■ Task directions
Copy the rows verbatim, from the line that contains "多摩川渡し跡（大師の渡し） (159, 631)" up to and including the line that contains "鵜の木・矢口地区 (103, 1456)", and reproduce no other rows.

====== Records for this task

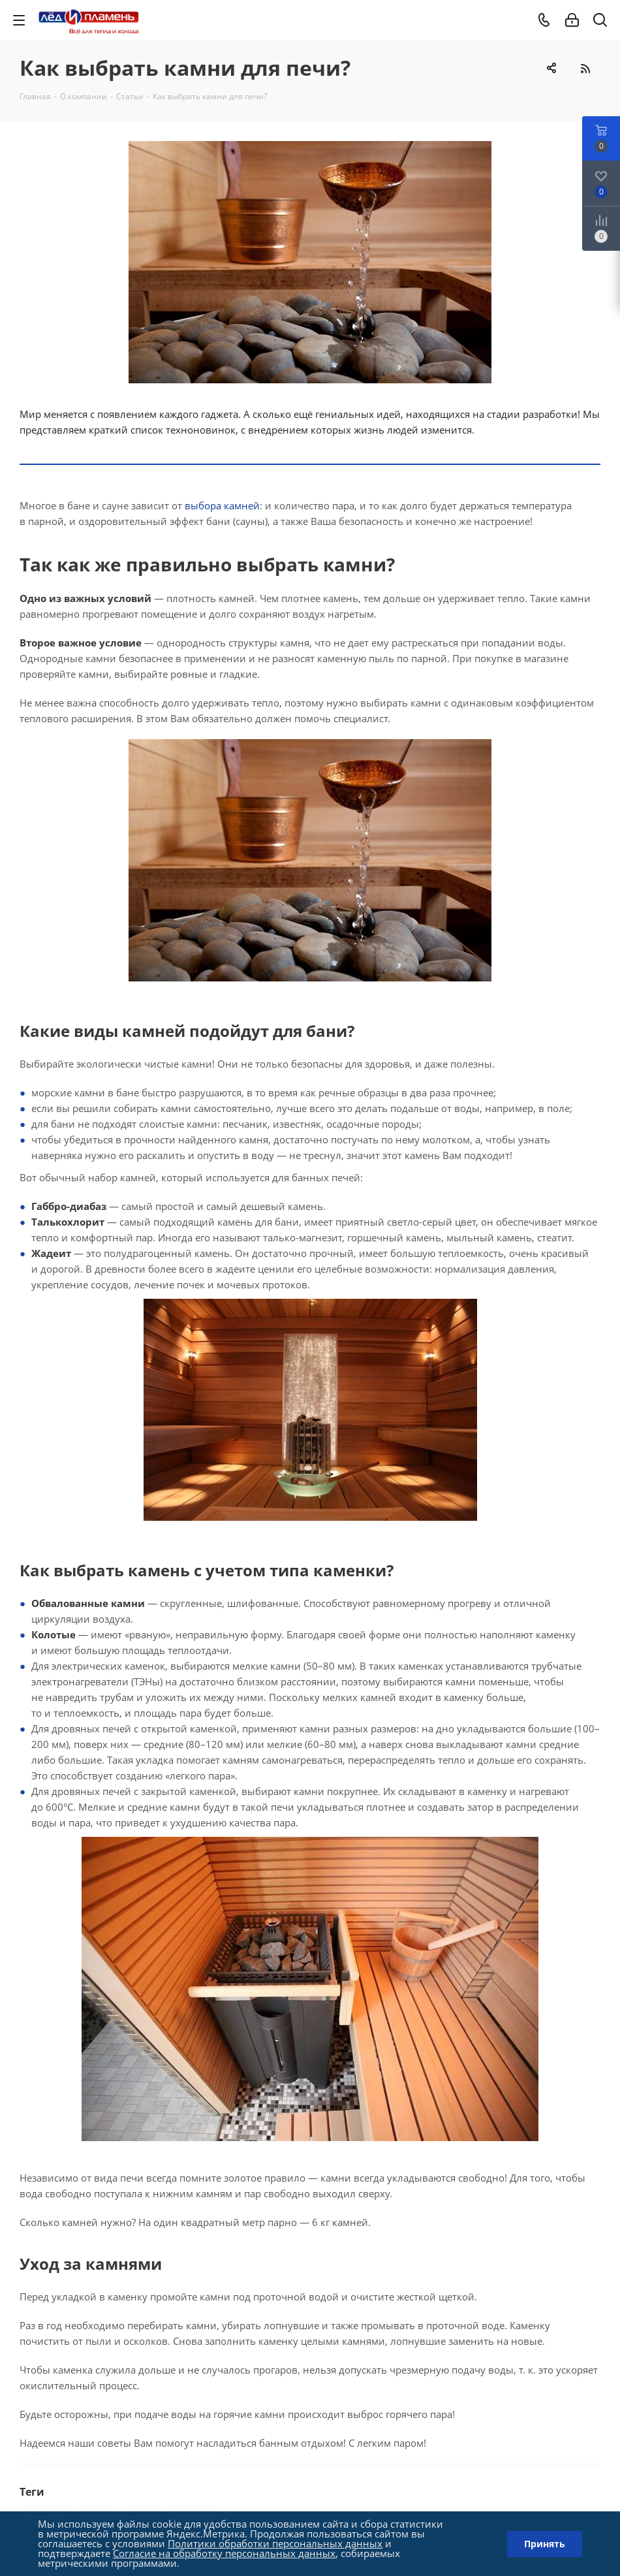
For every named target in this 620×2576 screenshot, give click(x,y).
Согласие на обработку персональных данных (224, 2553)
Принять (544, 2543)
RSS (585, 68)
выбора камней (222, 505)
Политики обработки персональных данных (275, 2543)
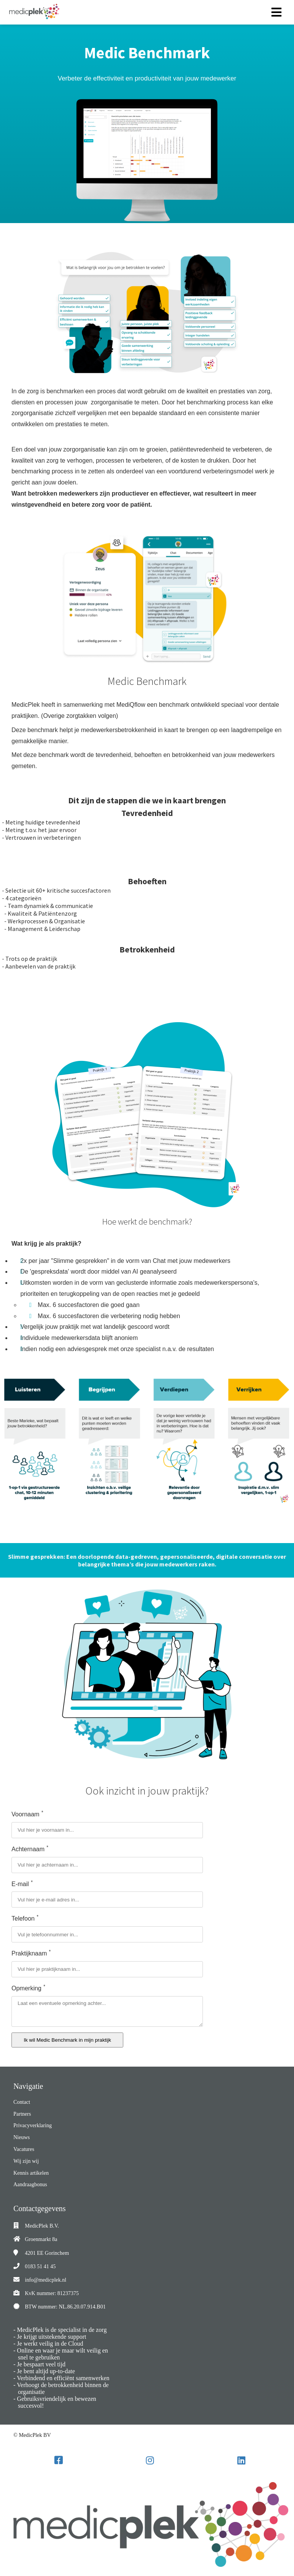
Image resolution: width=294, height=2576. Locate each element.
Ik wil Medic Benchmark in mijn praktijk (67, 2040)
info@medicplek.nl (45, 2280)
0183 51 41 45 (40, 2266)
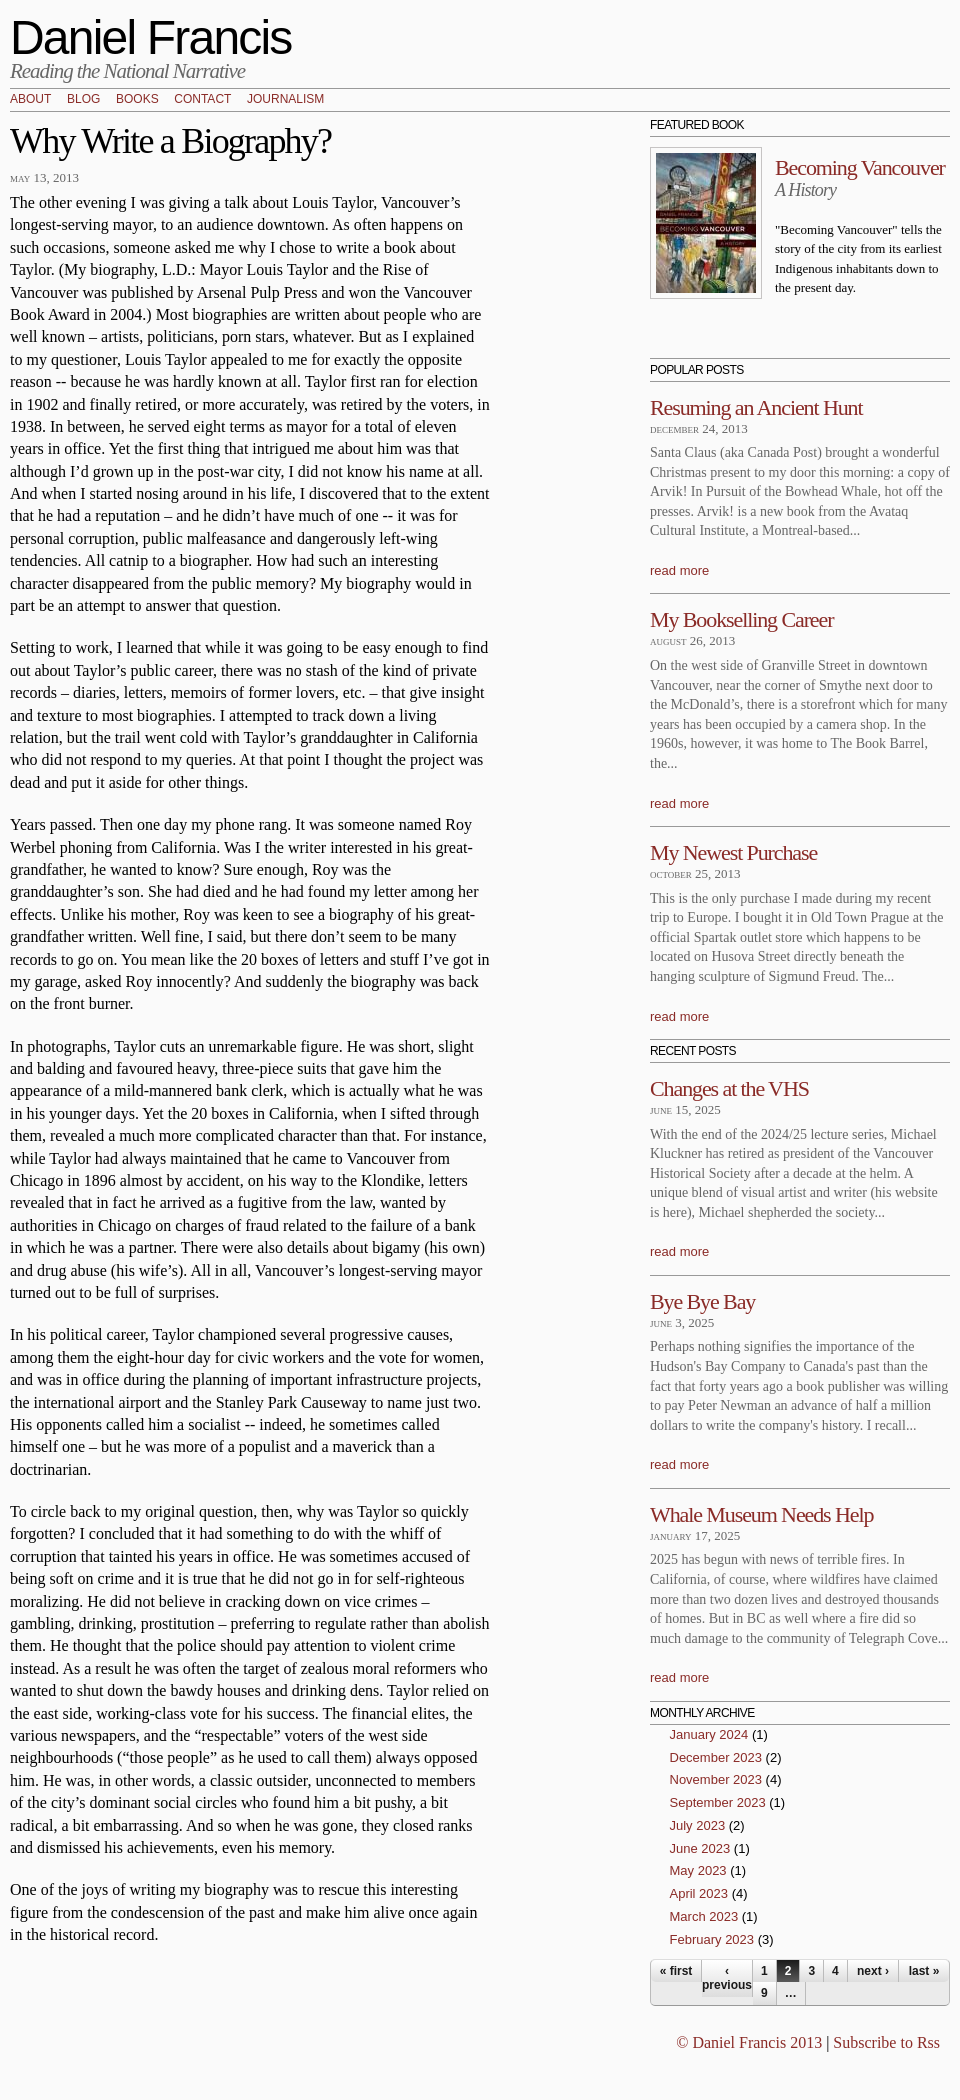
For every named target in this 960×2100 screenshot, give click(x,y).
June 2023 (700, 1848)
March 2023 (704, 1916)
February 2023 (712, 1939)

============
====== Records for this task

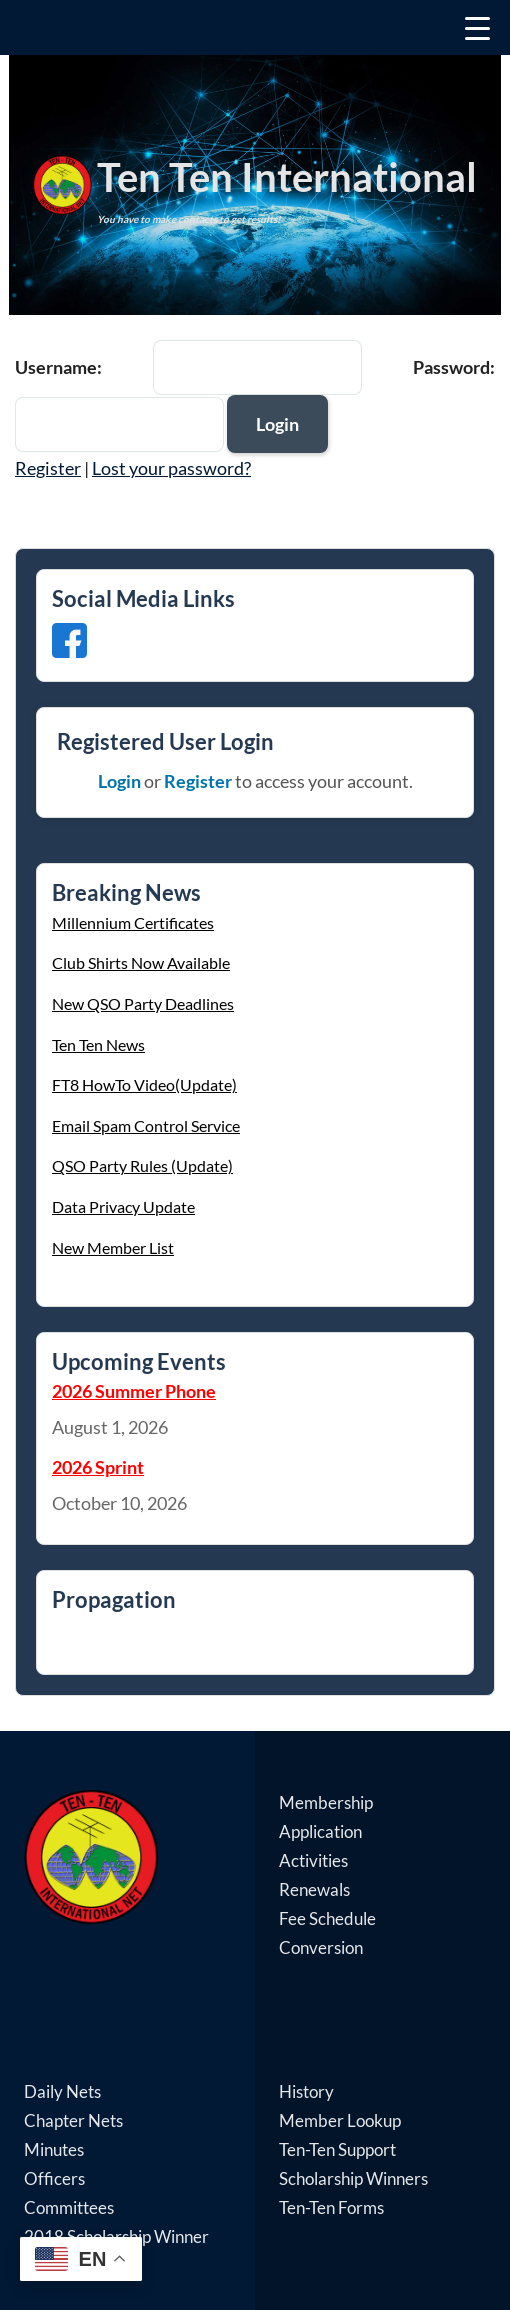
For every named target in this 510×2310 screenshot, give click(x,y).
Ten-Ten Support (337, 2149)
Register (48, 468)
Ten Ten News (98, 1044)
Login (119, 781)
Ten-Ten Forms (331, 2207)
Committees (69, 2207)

============
====== Records for this task

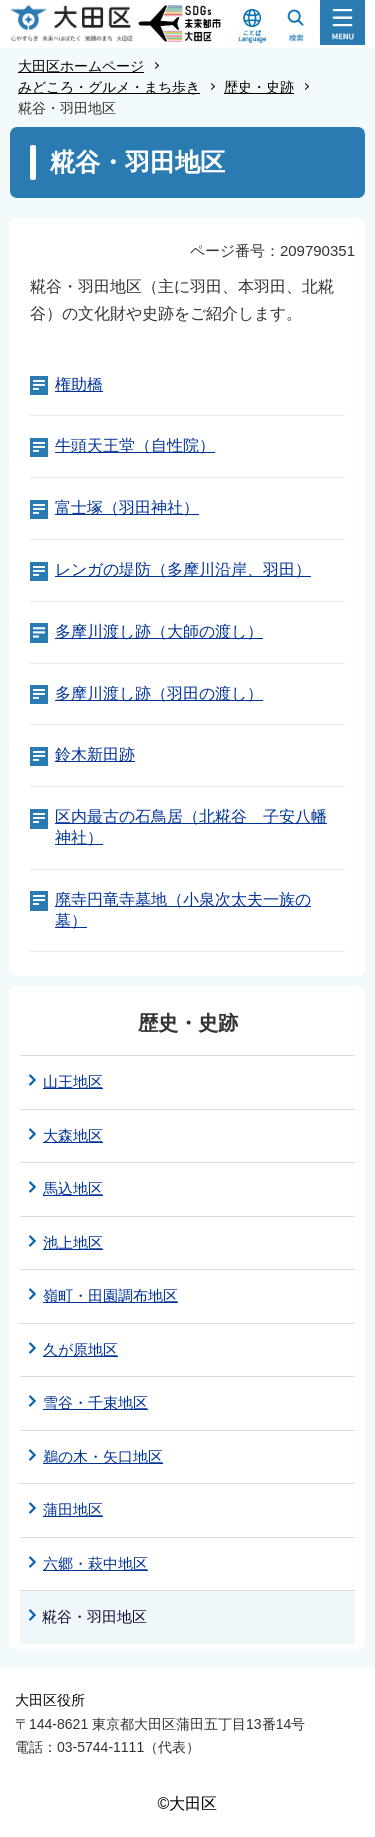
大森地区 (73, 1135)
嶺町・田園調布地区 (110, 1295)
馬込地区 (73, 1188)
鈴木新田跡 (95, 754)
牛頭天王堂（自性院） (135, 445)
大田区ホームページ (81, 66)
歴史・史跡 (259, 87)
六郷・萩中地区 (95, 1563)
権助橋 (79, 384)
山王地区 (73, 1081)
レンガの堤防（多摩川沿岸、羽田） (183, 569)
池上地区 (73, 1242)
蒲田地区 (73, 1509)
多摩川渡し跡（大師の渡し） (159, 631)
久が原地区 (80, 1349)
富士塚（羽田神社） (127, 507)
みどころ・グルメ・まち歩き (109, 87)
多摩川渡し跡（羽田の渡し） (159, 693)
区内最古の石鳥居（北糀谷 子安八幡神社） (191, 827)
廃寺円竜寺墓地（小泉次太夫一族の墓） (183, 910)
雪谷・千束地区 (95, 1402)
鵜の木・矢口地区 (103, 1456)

============

■ Answer in full
多摩川渡し跡（大師の渡し） (159, 631)
久が原地区 (80, 1349)
富士塚（羽田神社） (127, 507)
みどころ・グルメ・まち歩き (109, 87)
多摩川渡し跡（羽田の渡し） (159, 693)
区内最古の石鳥居（北糀谷 子安八幡神社） (191, 827)
廃寺円竜寺墓地（小泉次太夫一族の墓） (183, 910)
雪谷・千束地区 (95, 1402)
鵜の木・矢口地区 (103, 1456)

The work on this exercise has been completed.